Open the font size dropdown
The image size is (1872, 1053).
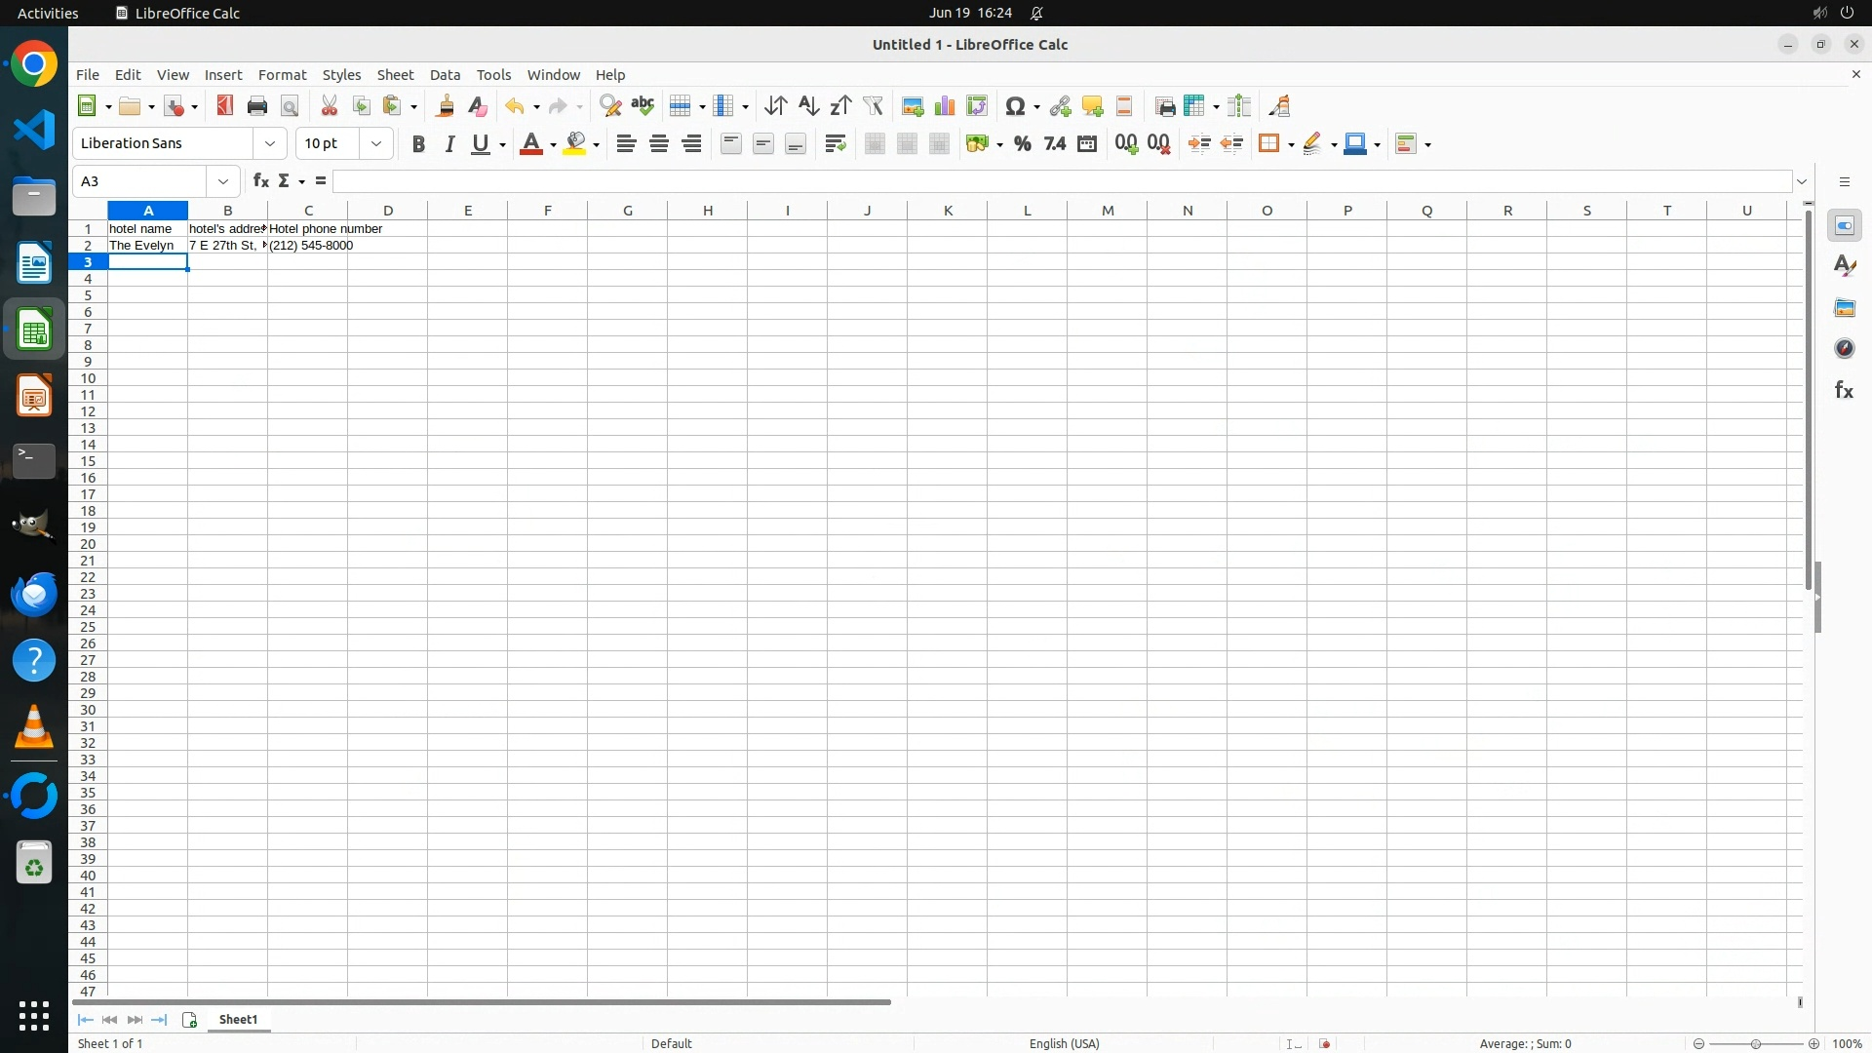pos(376,144)

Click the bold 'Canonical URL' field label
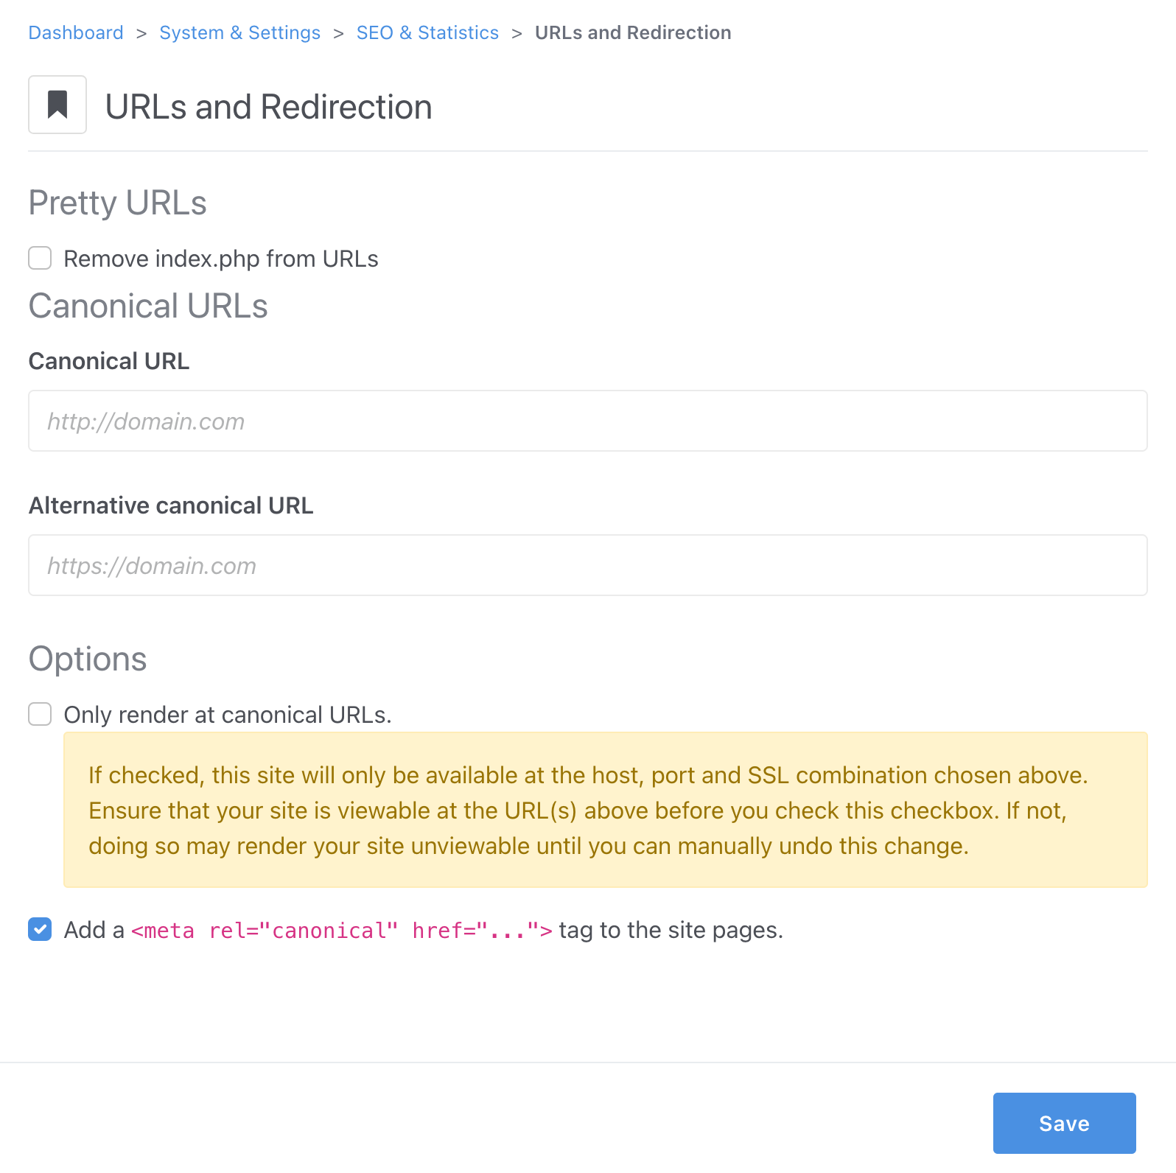[x=109, y=361]
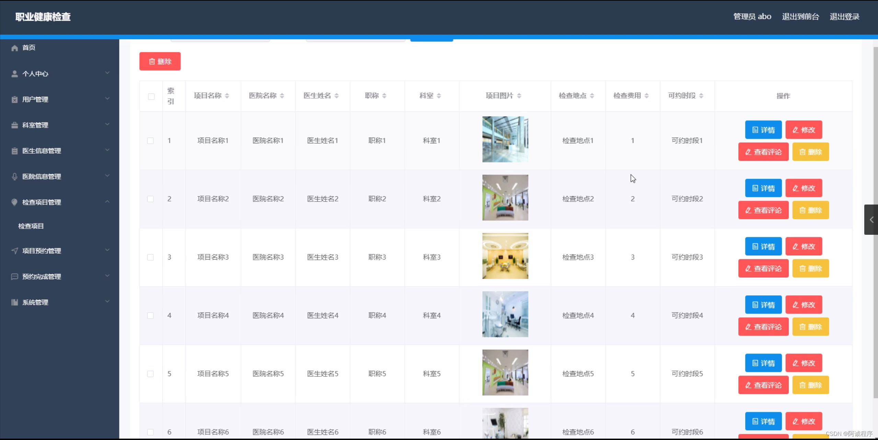Image resolution: width=878 pixels, height=440 pixels.
Task: Click the briefcase icon for 科室管理
Action: (x=14, y=125)
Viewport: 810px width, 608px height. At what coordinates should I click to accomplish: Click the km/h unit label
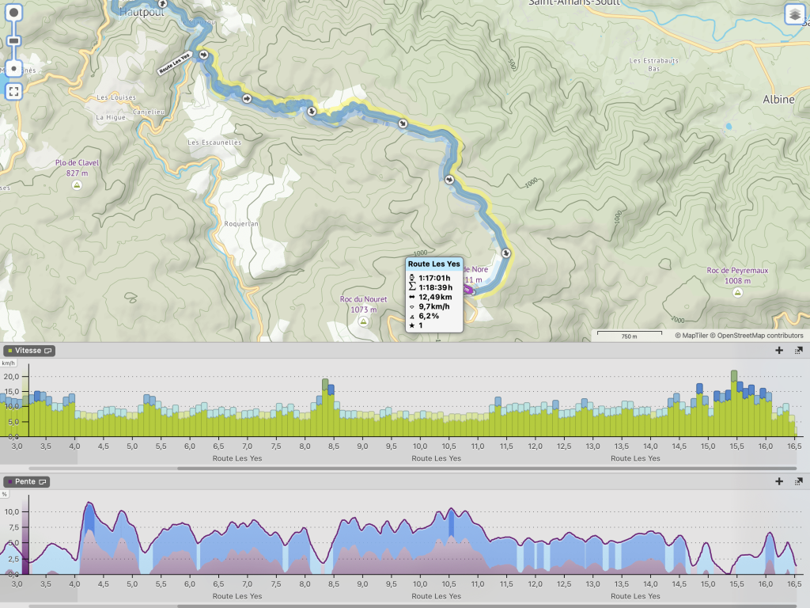(x=9, y=363)
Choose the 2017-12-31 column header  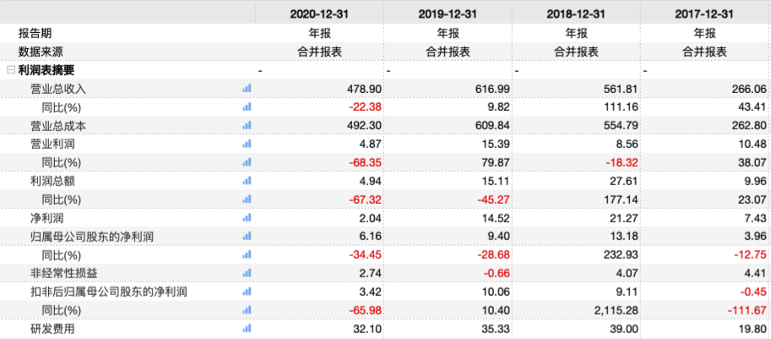tap(705, 14)
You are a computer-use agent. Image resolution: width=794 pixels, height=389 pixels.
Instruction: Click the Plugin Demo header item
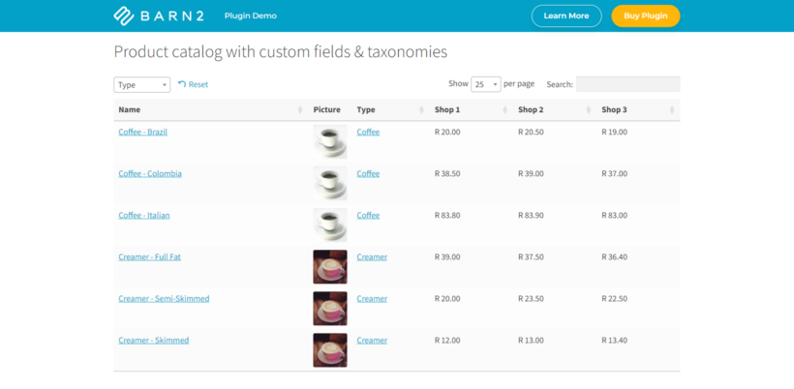click(x=251, y=15)
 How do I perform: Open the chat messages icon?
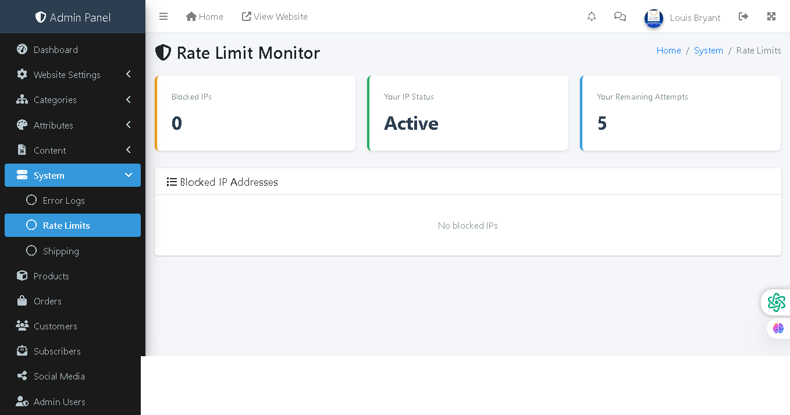[x=620, y=16]
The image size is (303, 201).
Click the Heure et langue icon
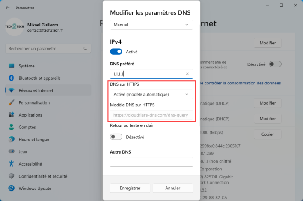[11, 139]
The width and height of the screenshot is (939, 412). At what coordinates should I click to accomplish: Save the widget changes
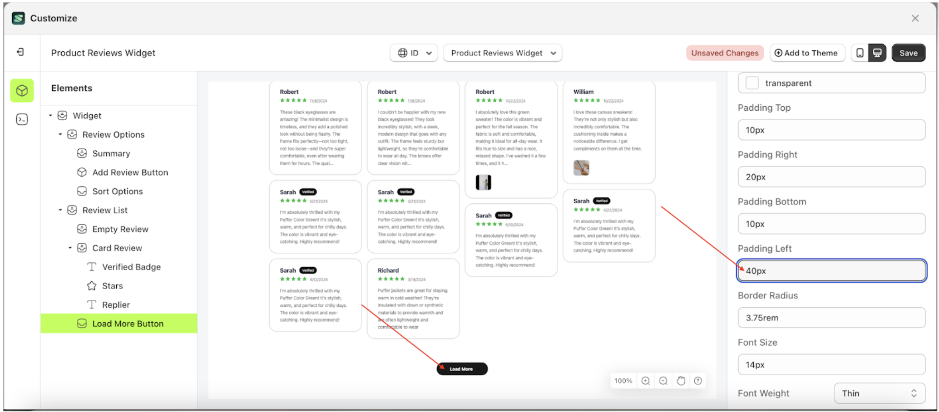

──────

## [Task objective]
Repeat the data above word for word, starting with the line that contains "How do I perform: Open" and continuing through the end of the data. Leave the pictures out of your answer.

## [Response for this exercise]
 How do I perform: Open the chat messages icon?
[x=620, y=16]
The image size is (303, 201).
Click the Heure et langue icon
[11, 139]
The width and height of the screenshot is (939, 412). At what coordinates should I click to accomplish: Save the widget changes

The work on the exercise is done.